По-моему, люди, противопоставляющие «Россию айфона» и «Россию шансона», невольно льют воду на мельницу существующей власти. Живущие в Москве представители умственного труда имеют роскошь повышать свой интеллектуальный, культурный уровень. Они располагают роскошью совершенствоваться. Жители депрессивной провинции, до которых не доходит (или доходит в несопоставимой со столицей объемах) сырьевая рента, которые не могут воспользоваться административной рентой, у них нет экономических ресурсов «России айфона».

Нужно, чтобы опора режима не была искусственно большой — ведь прямые жизненные интересы так называемой элиты Российского государства входят в прямое противоречие с жизненными интересами подавляющего большинства россиян, неважно, будь то представители «креативного класса» или рабочие с «Уралвагонзавода». Российская интеллигенция, «креаклы», представители умственного труда, чтобы и улучшить свою жизнь, и предотвратить наступление гуманитарной, социально-экономической и общечеловеческой катастрофы, должны заниматься тем, чем занимались их предшественники в былые эпохи. Этим уже сейчас занимаются наиболее сознательные представители обозначенных мною слоев.

Нужно заниматься просвещением, организацией людей, «ходить в народ», как это раньше называлось. Нужно быть новыми народниками. Нельзя допускать презрения к так называемому быдлу, к тем, кто слушает шансон, живет в депрессивном районе, трудится на заводе и в добровольно-принудительном порядке доставляется своим начальством на «путинги». Такое презрение к своему народу есть социальная мерзость, оно позволяет сохранять действующую власть.

Нужно понимать, что новое общество не будет построено, если кто-то напишет сто постов в Интернете. Люди жертвовали в былые эпохи здоровьем и жизнью, чтобы у последующих поколений имелись более широкие возможности развития. Вот так и мы должны осознавать необходимость долгой и упорной борьбы. В современной России многие боятся даже сходить на согласованный митинг. Вот этот многовековой страх изживается очень трудно.

Осознавая свои и других людей коренные жизненные интересы, нужно показывать, что мы протестуем, заявляем о себе не только по материальным, но и по этическим причинам. Нужно показать, что сами принципы устройства нашего государства и общества неправильны, неправедны, неэффективны, бесчеловечны.
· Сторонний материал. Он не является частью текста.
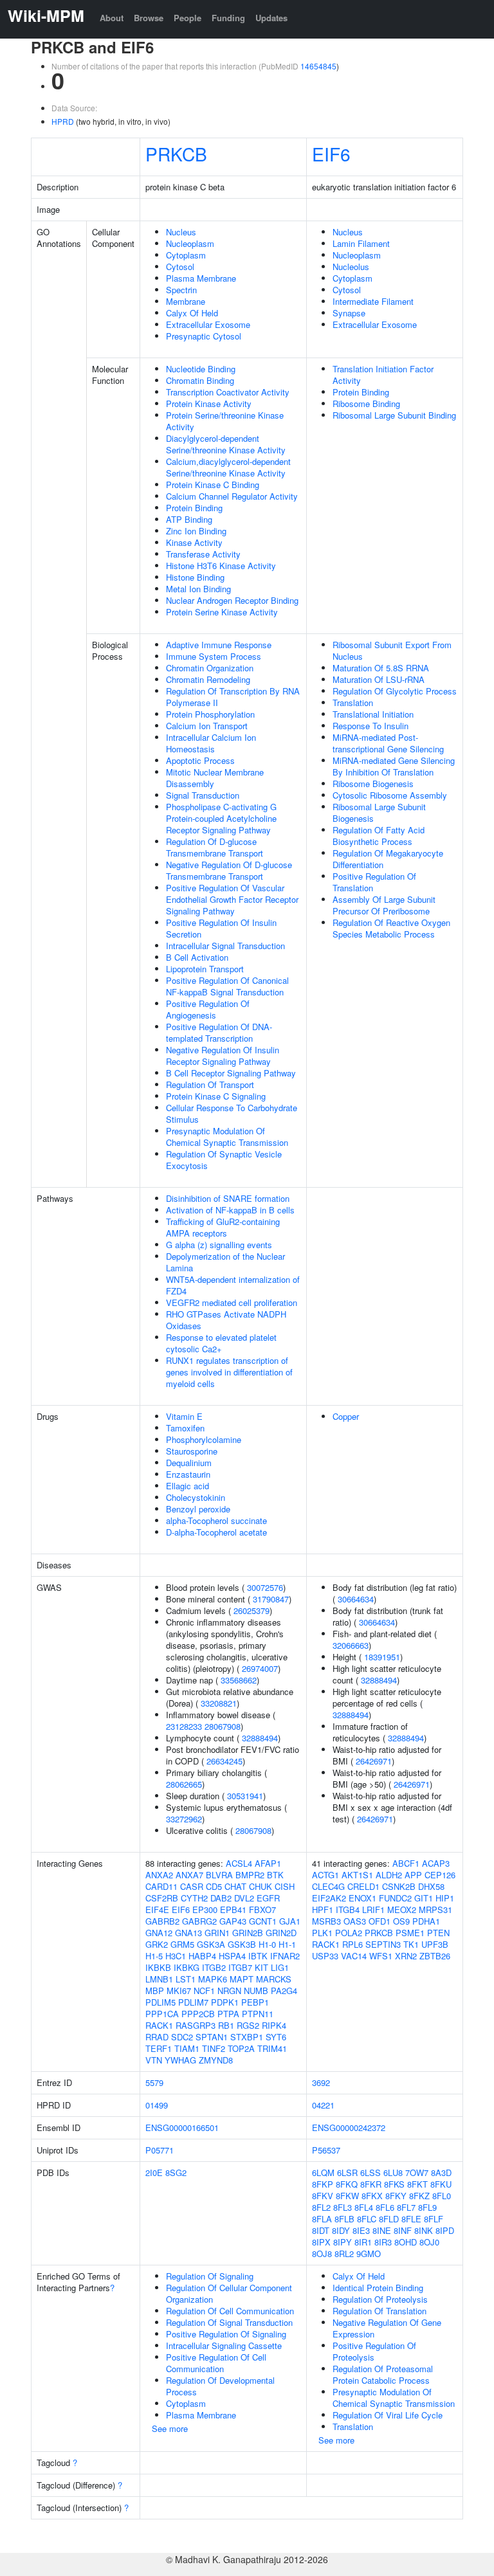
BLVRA (219, 1875)
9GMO (368, 2253)
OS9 (401, 1921)
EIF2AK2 (329, 1898)
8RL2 (344, 2253)
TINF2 (213, 2048)
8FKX (372, 2196)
На мой взгляд, нужно показать, что возможно иное общество, контуры которого медленно, но верно очерчиваются. Другой вопрос, что для этого общества предстоит много сделать. Я не побоюсь этого слова: возможен новый социализм. Это не социализм с диктатурой одной партии, это не социализм, базирующийся только на крупном индустриальном производстве. Это не социализм вчерашних бедных и необразованных людей, которые в силу неразвитости общественных отношений рады принять любых вождей и ради куска хлеба (необязательно в прямом смысле слова) готовы предать то дело, которое когда-то благородно начинали сами же эти люди.